Time passed and the day came when I walked through the doors of the Mall! What memories that place holds for me. The distance from one end to the other was vast and I was totally overwhelmed and scared to death. I stood and looked at the great expanse and thought I would never make it from one end to the other...never! The babble of voices seemed to hit me all at once and my head spun. I was scared! So scared that I viewed everything through a thick haze. I found it very hard to focus and the people there seemed to move so slowly that they might have been robots. This wasn't going to work.

In the weeks that followed I could be seen there walking with you and going a little further each day. You encouraged me to take the escalators instead of walking the stairs. It was during this time that you suggested that my daughter Debby join us. I knew then that you would soon be leaving me. The day you dropped me and my daughter off at the upper level of the mall and said that you would meet us at the lower level is still very fresh in my mind. Everything you had told me and taught me was erased from my mind as soon as I entered the building.I was so used to having you by my side and I knew my daughter didn't know what to do if I should panic. I had come to depend on you. So the fear rose inside me and I began to hyperventilate, my legs turned to rubber and my heart pounded madly. My daughter, bless her, talked encouragingly to me but I barely heard her. My one aim was to get to where you said you'd be waiting.

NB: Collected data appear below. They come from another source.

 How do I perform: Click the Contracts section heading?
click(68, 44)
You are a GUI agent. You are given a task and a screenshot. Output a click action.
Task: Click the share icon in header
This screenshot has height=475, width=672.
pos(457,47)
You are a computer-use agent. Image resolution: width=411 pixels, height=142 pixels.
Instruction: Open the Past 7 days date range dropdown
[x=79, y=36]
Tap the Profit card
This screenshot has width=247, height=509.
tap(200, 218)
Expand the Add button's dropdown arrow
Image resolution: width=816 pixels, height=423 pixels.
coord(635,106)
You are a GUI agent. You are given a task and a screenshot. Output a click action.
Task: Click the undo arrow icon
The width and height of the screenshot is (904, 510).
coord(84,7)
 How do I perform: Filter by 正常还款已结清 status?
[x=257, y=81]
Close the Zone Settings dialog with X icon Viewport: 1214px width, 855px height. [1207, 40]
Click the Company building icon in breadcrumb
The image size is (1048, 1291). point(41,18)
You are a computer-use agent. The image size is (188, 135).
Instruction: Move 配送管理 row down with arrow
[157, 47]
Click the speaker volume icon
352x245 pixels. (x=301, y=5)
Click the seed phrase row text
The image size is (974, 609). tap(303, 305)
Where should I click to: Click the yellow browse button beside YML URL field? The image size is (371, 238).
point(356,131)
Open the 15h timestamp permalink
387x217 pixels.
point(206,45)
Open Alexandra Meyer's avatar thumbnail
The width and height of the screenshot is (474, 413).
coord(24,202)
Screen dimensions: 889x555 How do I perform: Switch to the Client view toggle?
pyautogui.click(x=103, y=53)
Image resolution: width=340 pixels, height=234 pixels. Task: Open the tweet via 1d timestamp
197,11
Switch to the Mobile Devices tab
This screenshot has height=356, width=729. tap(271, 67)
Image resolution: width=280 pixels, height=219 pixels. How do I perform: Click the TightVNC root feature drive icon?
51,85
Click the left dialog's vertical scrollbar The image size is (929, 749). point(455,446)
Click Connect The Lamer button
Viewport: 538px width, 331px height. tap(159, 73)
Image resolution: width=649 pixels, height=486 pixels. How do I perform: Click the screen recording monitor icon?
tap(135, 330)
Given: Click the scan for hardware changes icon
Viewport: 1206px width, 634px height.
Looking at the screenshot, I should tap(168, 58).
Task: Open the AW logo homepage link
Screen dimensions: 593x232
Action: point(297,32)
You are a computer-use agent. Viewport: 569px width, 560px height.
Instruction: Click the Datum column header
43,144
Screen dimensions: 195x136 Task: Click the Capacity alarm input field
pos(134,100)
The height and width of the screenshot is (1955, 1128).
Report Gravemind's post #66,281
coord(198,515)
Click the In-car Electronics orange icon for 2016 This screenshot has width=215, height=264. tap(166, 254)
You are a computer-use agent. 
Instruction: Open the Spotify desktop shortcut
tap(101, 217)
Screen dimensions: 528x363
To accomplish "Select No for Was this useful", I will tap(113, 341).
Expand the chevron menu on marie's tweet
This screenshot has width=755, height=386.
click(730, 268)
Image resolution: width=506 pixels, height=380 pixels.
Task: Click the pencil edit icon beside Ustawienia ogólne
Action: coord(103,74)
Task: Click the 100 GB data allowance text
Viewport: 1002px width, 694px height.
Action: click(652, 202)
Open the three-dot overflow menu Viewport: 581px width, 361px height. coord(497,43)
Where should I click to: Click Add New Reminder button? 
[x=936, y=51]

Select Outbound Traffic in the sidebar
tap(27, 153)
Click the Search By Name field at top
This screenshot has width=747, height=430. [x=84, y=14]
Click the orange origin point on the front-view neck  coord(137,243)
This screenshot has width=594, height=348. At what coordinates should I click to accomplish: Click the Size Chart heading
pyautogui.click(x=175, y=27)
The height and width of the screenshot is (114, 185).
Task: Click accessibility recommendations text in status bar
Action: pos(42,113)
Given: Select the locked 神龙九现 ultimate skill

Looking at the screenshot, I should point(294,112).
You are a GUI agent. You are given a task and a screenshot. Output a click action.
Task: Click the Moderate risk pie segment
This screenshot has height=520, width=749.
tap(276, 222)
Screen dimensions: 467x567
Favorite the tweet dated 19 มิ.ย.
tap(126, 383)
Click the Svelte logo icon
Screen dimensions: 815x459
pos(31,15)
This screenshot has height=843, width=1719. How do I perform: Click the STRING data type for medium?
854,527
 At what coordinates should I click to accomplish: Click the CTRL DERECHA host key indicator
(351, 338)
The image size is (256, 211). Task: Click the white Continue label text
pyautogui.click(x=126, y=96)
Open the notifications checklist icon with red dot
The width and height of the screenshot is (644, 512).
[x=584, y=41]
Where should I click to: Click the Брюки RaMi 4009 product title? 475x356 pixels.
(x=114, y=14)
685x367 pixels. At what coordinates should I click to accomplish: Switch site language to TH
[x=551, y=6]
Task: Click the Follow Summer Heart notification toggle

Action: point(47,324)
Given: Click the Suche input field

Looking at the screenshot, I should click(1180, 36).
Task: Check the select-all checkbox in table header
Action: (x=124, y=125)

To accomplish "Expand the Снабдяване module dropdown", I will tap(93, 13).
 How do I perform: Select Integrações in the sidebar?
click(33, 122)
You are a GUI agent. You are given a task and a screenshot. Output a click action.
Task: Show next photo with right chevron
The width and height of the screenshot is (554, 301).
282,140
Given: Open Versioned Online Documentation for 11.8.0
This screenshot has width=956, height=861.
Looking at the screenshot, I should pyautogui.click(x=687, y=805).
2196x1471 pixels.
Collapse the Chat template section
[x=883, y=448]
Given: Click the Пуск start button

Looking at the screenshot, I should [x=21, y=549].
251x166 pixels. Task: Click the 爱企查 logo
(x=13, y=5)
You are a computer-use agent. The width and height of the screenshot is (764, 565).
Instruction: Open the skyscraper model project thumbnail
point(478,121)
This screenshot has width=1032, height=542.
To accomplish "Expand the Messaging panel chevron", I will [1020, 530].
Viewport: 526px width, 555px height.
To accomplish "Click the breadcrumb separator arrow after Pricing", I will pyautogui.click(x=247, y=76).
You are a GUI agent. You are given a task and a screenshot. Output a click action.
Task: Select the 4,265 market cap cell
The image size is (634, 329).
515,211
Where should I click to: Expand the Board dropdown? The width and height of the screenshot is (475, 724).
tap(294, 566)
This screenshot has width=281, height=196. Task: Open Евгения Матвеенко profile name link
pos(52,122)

All sound around me was muted and everyone walked in slow motion. I rushed down the stairs and there you were where you said you would be. When you asked me what my anxiety level was I told you it was 10. I was now clinging to a clothes rack trying to catch my breath and trying to keep from falling. Then you asked me if I would return to the point where I had started and return again to where you were.. I looked at you and thought," She has to be joking! I can barely stand up!" But I did what you asked! I left you and retraced my steps and as I walked my fear level dropped little by little so that by the time I returned, I was feeling relatively calm. I think you knew that if I had refused to do as you asked, I would never go back to the mall again. It would be another place for me to avoid.

The day I found myself standing on the uppermost part of Cabot Tower will never be forgotten. I had walked up the very narrow spiral staircase with you and the view was breathtaking...literally. And the day we went to the library and I got a library card...I could go on and on but I'm sure you have some idea of how you changed my life. I was far from being recovered but I had learned so much during the time I had spent with you. You prepared me for many other occasions when your teachings would help me.


I knew you couldn't stay with me forever and I did miss you for some time. My daughter helped me as best she could after you left. We would shop and browse and some days were good while others were pure hell. It was a long while after that before I recovered enough to go alone but the day finally arrived but that's another story.